Henry Louis Gates set off what is sure to be a heated discussion about slavery and reparations with his Op-Ed piece entitled “Ending The Slavery Blame Game”, which appeared last Friday in the NY Times. In addition to dealing with heinous acts committed in the past by the United States and European colonial powers, Gates insists we must grapple with the role that Africans played in the slave trade:
…that role, it turns out, was a considerable one, especially for the slave-trading kingdoms of western and central Africa. These included the Akan of the kingdom of Asante in what is now Ghana, the Fon of Dahomey (now Benin), the Mbundu of Ndongo in modern Angola and the Kongo of today’s Congo, among several others…The historians John Thornton and Linda Heywood of Boston University estimate that 90 percent of those shipped to the New World were enslaved by Africans and then sold to European traders. The sad truth is that without complex business partnerships between African elites and European traders and commercial agents, the slave trade to the New World would have been impossible, at least on the scale it occurred. Advocates of reparations for the descendants of those slaves generally ignore this untidy problem of the significant role that Africans played in the trade, choosing to believe the romanticized version that our ancestors were all kidnapped unawares by evil white men, like Kunta Kinte was in “Roots.” The truth, however, is much more complex: slavery was a business, highly organized and lucrative for European buyers and African sellers alike.
In a recent open response to Gates, University of Illinois Professor Barbara Ransby openly challenges Gates, pointing out what she sees as his use of revisionist history:
Professor Gates’ selective storytelling and slanted use of history paints a very different picture than does the collective scholarship of hundreds of historians over the last fifty years or so.

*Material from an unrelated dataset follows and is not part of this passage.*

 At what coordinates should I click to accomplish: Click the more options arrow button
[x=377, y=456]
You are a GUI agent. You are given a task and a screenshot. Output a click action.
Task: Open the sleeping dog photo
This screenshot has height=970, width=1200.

A learned man who commands enormous resources and unparalleled media attention, why would Gates put this argument forward so vehemently now? It is untimely at best. At a time when ill-informed and self-congratulatory commentaries about how far America has come on the race question, abound, Gates weighs in to say, we can also stop “blaming” ourselves (‘ourselves’ meaning white Americas or their surrogates) for slavery. The burden of race is made a little bit lighter by Gates’ revisionist history. It is curious that the essay appears at the same time that we not only see efforts to minimize the importance of race or racism, but at a moment when there is a rather sinister attempt to rewrite the antebellum era as the good old days of southern history. Virginia Governor Bob McConnell went so far as to designate a month in honor of the pro-slavery Confederacy…. As we know, ideas have consequences. And misleading narratives that fuel and validate new forms of denial and given cover to resurgent forms of racism should not be taken lightly.
Both pieces are sure to be the source of controversy and spirited debate. However one weighs the arguments of these two prominent American intellectuals, we ought to be thankful for their mutual willingness to engage in frank, honest and thoughtful open reflection on race. It’s something we need much more of in American public life.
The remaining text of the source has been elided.